Il n’y a que le logo « AB » qui compte pour les gens. Le Bactériosol ne suffit pas, il fait partie d’une démarche. C’est un outil de plus pour le vigneron. 
Au niveau de la qualité des vins, il y a de meilleurs équilibres acides et la conservation des arômes dans le temps est supérieure
On ne peut pas tout révolutionner, il faut faire les choses avec méthode et douceur. 
Le Bactériosol est un bon trait d’union pour aller vers le Bio. Ce qui est compliqué, c’est de protéger la vigne sans produits systémiques, de ne plus désherber. C’est important de diminuer notre impact. Travailler pour la planète, ça prend un vrai sens aujourd’hui. 
Je manque encore un peu de recul mais je vais dans la bonne direction, à savoir protéger la santé de mes salariés, la mienne et celle de ma famille, améliorer la qualité de mes sols pour au final mieux vendre mes vins. Au niveau de la santé, les gens de ma génération ont brisé le tabou et la MSA a aussi mis la pression récemment sur les risques encourus par les salariés et les vignerons. 

 

Nous avons des défis économiques à relever mais c’est une motivation supplémentaire pour continuer. J’ai retrouvé l’envie d’aller travailler dans les vignes. Tout ce qui se fera pour diminuer le chimique sera important. Ça nous donne aussi des arguments pour retenir des jeunes sur nos exploitations. Le Bactériosol est un élément important dans la chaîne mais nous devons aussi faire évoluer nos méthodes de vinification ». 
 

Résultats

Il utilise du Bactériosol depuis 2014 pour la fertilisation naturelle des sols.

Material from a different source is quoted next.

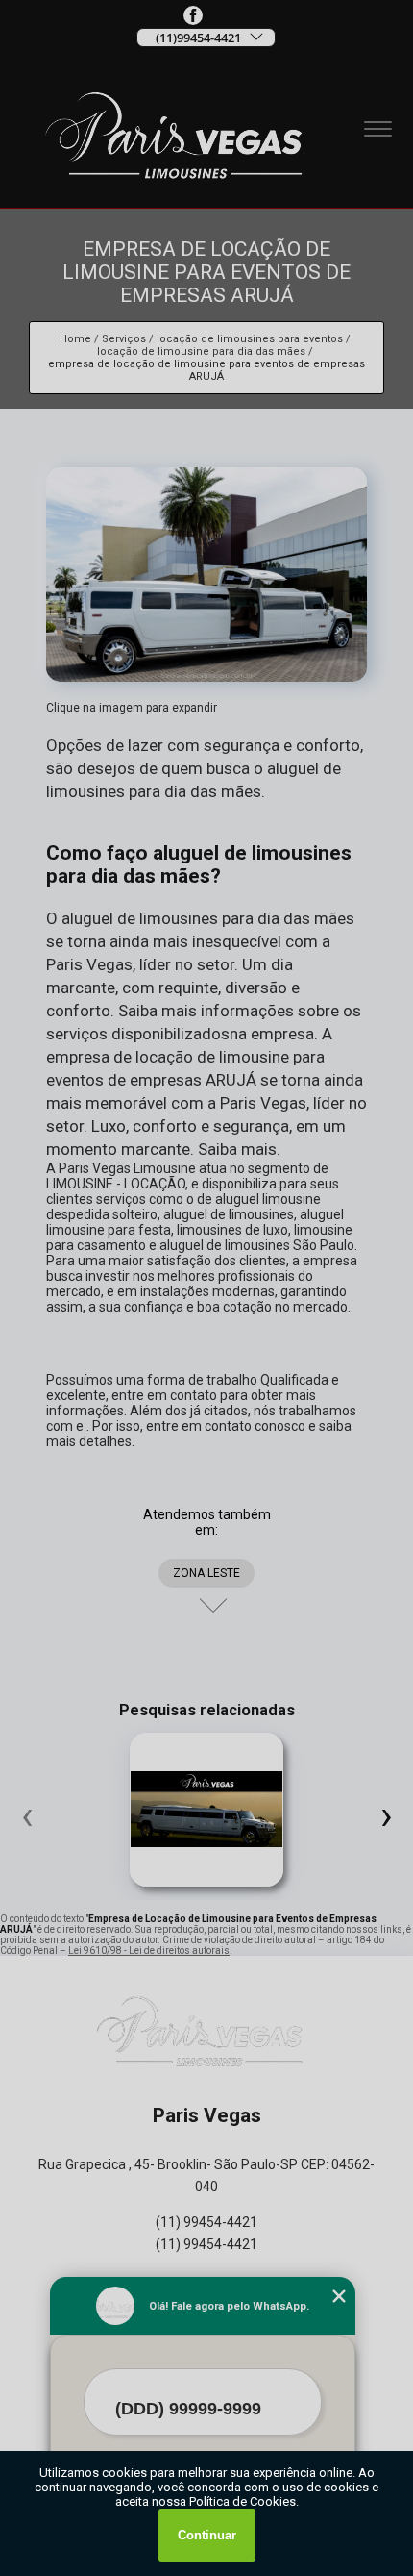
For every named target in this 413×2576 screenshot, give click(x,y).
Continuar (207, 2535)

  • Meilleure prise de l'eau.
  • Meilleure enracinement (plus profond aussi).
  • pH plus régulier.
  • Forte densité de galeries de vers de terre.
  • Homogénéité de l'humidité.
  • Meilleure résistance à la sécheresse. 
  • Arrêt des engrais minéraux et du désherbage.
  • Meilleur équilibre des vins.
  • Conservation des arômes dans le temps : supérieure.